Byrne might not have been as well-known as some of his colleagues but his courage was never in question; and that was never shown more clearly than on the day Liverpool finally won the FA Cup for the first time. He was injured very early on in the 1965 final against Leeds United at a time before substitutes were allowed. Bob Paisley was Liverpool's physio at the time and ran on to the field. "Gerry had clattered into the chunky Bobby Collins. As soon as I reached him I knew that my initial touchline diagnosis had been painfully accurate. He had broken his collar bone," Paisley said. "My first reaction should have been to wave to the bench to call for a stretcher. But Gerry got in first. Looking up at me he pleaded: 'Don’t tell anyone!' I asked: 'Do you know it’s broken?' Gerry knew – but still insisted on playing on through the remaining 87 minutes and, as it happened, another half hour of extra time. He told me defiantly: 'I can get by.' And he did, in one of the bravest Wembley displays I have ever witnessed." The extent of his injury was not revealed until the final was over, by which time Byrne had a winners' medal in his pocket and an important involvement in the first, vital breakthrough goal scored by Roger Hunt early in extra-time. Shankly was in awe of Byrne's performance: "Gerry's collar bone was split and grinding together yet he played on in agony. It was a performance of raw courage from the boy."

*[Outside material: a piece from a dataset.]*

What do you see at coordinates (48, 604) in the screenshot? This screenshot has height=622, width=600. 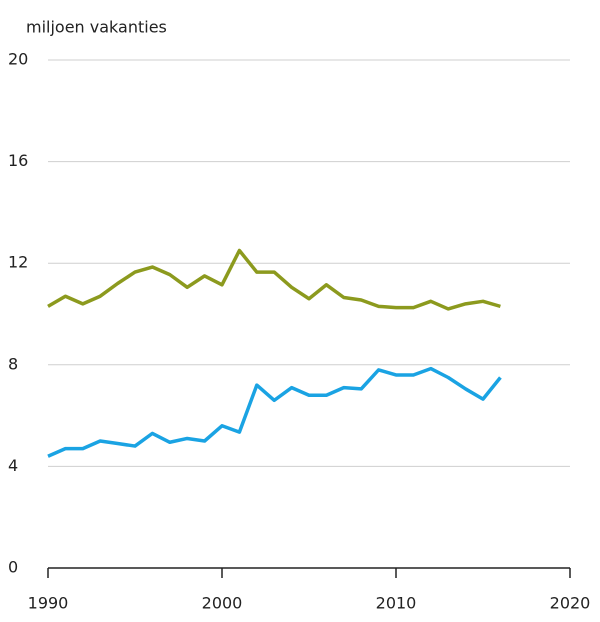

Byrne was in England's World Cup-winning side in 1966 alongside teammates Roger Hunt and Ian Callaghan although he failed to make an appearance in the finals. In 2009 he was finally presented with a winners' medal at a special ceremony in London. Byrne had celebrated his thirtieth birthday a few days into the 1968/69 season and was by no means over the hill as a player, but the injury problems which had wrecked most of the 1966/67 season for him ended his career prematurely. "I got injured after the World Cup. There was nobody near me. I twisted and my studs stayed in the ground," Byrne revealed to LFChistory.net. "It's usually worse when nobody is near you. My knee used to swell up. I still haven't had an operation on it. I just had it cleaned up and there is a bit of bone floating about now. I can't straighten my leg or bend my leg." Byrne's reward for a career which had seen him play 333 times for the first team was a testimonial match attended by nearly 40,000 people who braved appalling conditions to pay tribute to a man who had been an integral part of Shankly's success.
Bill Shankly had nothing but the utmost respect for Gerry Byrne as he revealed in 1975. "I've had many skilful men and the likes of Peter Thompson, Ian St John, Kevin Keegan and Steve Heighway were the ones who caught the eye. But the best professional of the lot was Gerry Byrne. He wasn't flashy and he wouldn't score you goals. But he was hard and skilful and gave you everything he had. More than that he was totally honest. Which is the greatest quality of all. He was a true Liverpudlian who couldn't look his fellow Scousers in the face after a game unless he'd given everything he had for 90 minutes."